Rapid und der Tanz mit dem Hochofen-Ballett
Treffen Rapid und Leoben im Cup aufeinander, denkt man an 1995, den letzten SCR-Triumph. Was passiert 2024?
Nostalgie und Verklärung sind gängige, fortlaufende Stilmittel im österreichischen Fußball. Geht es um Rapid, rollt auch flott Melancholie einher, denn die Erinnerung an vergangene Tage birgt unwidersprochen auch die kalte Wahrheit, dass Hütteldorf seit Jahrzehnten keinen Titel mehr gewonnen hat. 2008 gelang mit Trainer Peter Pacult die letzte Meisterfeier, die ist also nunmehr 16 Jahre her. Und der bis dato letzte Cupsieg ist gar 29 Jahre alt. 1995 besiegte Rapid, betreut von Ernst Dokupil, DSV Leoben dank eines Tores der Leoben-Ikone Peter Guggi mit 1:0.
Jetzt treffen sich die beiden Klubs im Halbfinale des ÖFB-Cups wieder. Doch ganz so klar ist die Rollenverteilung längst nicht mehr. Die Hütteldorfer kicken in der Meisterrunde, sind dort nach einer holprigen Saison vorerst Vierter. Der Gewinn des Meistertellers ist aber weiterhin bloß ein naives Wunschkonzert. Leoben, charmant weiterhin als „Hochofen-Ballett“gepriesen ob seiner Wurzeln – die Stadt ist bekannt für Hüttenwesen und Bergbau; der Vorgängerverein WSV Donawitz galt als Werkssport der Alpine, die zur Voestalpine fusionierte und zwei Hochöfen in Donawitz pflegt –, glänzt in der zweiten Liga. Man wird allerdings den erhofften Aufstieg verpassen, weil mit GAK ein weiterer Steirer-Klub in dieser Saison eher nichts mehr anbrennen lässt und nach 21 Runden mit 14 Punkten Vorsprung führt in dieser 16er-Liga.

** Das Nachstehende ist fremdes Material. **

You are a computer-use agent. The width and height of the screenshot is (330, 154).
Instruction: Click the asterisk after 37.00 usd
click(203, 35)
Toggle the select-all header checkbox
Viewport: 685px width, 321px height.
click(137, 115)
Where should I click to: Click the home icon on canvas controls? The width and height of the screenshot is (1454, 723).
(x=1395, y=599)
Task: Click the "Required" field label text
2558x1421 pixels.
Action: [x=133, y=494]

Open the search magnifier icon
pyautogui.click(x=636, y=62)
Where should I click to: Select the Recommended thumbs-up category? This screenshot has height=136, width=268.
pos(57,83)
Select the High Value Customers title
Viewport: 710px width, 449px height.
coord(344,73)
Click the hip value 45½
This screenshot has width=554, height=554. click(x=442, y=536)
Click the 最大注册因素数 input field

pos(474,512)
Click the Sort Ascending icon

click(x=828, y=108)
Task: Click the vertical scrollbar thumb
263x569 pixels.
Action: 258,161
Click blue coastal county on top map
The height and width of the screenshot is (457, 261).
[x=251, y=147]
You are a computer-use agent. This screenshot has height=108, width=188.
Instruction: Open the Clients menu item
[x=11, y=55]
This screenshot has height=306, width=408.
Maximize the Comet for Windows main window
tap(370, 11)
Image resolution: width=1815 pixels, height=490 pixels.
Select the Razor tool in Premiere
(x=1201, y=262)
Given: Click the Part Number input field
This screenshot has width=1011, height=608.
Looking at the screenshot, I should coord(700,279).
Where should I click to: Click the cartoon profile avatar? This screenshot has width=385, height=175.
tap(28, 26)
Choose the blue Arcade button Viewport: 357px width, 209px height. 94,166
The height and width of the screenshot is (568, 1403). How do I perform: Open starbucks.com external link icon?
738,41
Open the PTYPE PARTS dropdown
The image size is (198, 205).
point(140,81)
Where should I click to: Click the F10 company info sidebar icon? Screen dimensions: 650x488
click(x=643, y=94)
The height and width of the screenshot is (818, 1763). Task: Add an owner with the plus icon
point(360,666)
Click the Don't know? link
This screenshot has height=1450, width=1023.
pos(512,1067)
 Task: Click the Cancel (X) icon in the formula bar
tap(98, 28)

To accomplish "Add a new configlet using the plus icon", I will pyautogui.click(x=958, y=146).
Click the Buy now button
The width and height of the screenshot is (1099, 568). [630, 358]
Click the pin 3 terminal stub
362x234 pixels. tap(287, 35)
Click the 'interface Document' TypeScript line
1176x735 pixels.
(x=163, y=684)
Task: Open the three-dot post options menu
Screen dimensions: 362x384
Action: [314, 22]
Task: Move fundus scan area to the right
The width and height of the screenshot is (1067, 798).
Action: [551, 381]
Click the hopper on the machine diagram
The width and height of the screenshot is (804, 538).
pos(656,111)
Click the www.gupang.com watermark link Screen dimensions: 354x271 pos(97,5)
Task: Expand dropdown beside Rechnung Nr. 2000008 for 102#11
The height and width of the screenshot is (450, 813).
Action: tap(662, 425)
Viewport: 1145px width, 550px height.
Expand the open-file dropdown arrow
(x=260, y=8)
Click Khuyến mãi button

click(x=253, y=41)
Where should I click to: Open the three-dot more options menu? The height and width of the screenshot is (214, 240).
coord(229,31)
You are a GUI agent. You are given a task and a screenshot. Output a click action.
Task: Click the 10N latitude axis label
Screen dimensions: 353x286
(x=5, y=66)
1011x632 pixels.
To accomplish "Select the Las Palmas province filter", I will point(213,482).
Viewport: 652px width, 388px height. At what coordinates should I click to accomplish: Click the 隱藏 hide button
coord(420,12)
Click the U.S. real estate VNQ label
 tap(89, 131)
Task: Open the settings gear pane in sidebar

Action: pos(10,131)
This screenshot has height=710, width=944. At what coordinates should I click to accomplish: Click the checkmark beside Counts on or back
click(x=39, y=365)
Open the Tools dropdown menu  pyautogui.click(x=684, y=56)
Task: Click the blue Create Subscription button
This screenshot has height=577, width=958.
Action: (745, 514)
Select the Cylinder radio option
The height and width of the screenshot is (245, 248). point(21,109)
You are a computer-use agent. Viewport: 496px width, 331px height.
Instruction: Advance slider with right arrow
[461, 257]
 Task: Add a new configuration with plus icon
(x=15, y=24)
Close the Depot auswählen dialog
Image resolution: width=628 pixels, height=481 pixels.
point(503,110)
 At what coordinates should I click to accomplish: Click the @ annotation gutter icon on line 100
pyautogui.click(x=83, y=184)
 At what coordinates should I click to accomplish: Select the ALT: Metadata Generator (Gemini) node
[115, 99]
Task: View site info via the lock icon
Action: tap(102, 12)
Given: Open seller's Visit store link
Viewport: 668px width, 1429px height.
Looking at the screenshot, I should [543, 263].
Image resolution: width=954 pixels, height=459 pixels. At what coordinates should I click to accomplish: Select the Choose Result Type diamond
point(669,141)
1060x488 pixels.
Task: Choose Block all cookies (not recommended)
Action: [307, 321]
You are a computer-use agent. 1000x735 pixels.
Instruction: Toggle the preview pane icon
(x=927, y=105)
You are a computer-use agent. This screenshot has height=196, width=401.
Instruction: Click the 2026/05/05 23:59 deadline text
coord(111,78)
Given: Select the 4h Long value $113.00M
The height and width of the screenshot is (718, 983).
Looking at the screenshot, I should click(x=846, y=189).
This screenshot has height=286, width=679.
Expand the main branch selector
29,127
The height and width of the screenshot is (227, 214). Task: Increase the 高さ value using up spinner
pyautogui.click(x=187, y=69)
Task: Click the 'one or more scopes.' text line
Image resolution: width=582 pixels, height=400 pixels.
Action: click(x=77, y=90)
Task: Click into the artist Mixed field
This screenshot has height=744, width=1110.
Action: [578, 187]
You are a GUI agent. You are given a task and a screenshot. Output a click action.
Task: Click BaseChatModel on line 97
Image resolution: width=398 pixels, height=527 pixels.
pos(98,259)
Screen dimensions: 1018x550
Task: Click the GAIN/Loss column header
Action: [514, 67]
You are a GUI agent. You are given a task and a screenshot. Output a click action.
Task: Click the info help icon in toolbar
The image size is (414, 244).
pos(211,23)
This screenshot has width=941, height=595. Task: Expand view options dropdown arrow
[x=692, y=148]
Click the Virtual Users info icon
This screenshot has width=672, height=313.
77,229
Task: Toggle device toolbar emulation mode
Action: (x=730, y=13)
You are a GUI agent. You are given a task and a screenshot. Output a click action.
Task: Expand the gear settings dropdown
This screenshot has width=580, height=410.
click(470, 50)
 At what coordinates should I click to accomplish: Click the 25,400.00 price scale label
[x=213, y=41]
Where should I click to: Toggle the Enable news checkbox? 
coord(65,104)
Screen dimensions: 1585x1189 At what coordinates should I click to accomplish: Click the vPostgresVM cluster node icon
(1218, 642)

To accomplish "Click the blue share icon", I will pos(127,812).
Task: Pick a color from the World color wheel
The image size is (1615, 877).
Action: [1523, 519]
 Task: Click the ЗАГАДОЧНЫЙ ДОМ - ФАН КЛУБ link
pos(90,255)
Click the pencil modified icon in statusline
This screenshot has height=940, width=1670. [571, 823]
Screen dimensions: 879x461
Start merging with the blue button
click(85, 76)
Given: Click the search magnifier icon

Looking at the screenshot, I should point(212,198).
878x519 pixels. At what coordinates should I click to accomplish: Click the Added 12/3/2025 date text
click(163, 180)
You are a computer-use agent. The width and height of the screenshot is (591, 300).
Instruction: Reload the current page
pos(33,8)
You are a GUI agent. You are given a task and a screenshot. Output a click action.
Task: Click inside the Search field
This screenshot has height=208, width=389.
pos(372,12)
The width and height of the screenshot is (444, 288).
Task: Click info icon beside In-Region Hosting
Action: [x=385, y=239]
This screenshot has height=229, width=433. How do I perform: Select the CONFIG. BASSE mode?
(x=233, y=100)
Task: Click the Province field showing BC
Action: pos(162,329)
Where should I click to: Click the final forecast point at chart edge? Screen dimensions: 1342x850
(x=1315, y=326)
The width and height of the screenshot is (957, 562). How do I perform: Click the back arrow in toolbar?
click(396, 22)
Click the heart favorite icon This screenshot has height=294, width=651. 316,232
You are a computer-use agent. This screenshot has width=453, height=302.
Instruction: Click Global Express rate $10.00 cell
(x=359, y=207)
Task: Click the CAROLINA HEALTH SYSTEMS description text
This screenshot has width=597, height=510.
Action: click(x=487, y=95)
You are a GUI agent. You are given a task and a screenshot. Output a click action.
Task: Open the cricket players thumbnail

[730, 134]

DSV, also der Donawitzer Sportverein Leoben, ist der einzige Zweitligist im Cup-Semifinale und damit in Österreich die Ausnahme im Vergleich zu Deutschland, wo gleich drei unterklassige Vereine nach der Sensation gieren. Auf dem medial kolportierten Finanzskandal lasten Fragezeichen, die sportliche Zukunft scheint trotzdem vorgezeichnet. Im zweiten Halbfinale treffen Sturm Graz und Salzburg aufeinander, das Endspiel steigt am 1. Mai in Klagenfurt.
Rapid sollte besser vorgewarnt sein, in der „Monte Schlacko“-Arena entfacht der Gastgeber aktuell eine Glut. Mit WSG Tirol, WAC und Altach wurden bereits drei Erstligisten niedergerungen, der Cup liebt hier offenbar seine anderen Gesetze und auch Stürmer Deni Alar will davon profitieren. Der 34-Jährige erlebt seinen x-ten Frühling, der einstige Rapid- und Graz-Stürmer trifft am laufenden Band. Er führt in der Torschützenliste mit 14 Treffern, bei den CupSensationen traf er insgesamt fünf Mal. Zur Vollständigkeit: Der Leobener war beim epischen Finalspiel 1995 erst fünf Jahre jung.
Dass Alar später in Hütteldorf seltene Höhen und unzählige Tiefen erlebte ist Teil der österreichischen Fußballkultur. Ohne Titel überwiegt immer die Unmut. Schießt er Leoben jedoch am Mittwoch weiter, öffnet sich womöglich der Weg in den Europacup. Für das Hochofen-Ballett wäre es eine Sensation, also Nostalgie. Für Rapid wäre es eine Ernüchterung, weil es wieder eine Saison ohne Titel wird. Gewinnt aber Hütteldorf, blüht die verträumte Verklärung. Vom ersten Cupsieg seit 29 Jahren …
Schießt ein Ex-Rapidler Grün-Weiß aus dem Cup? DSV Leoben will hoch hinaus.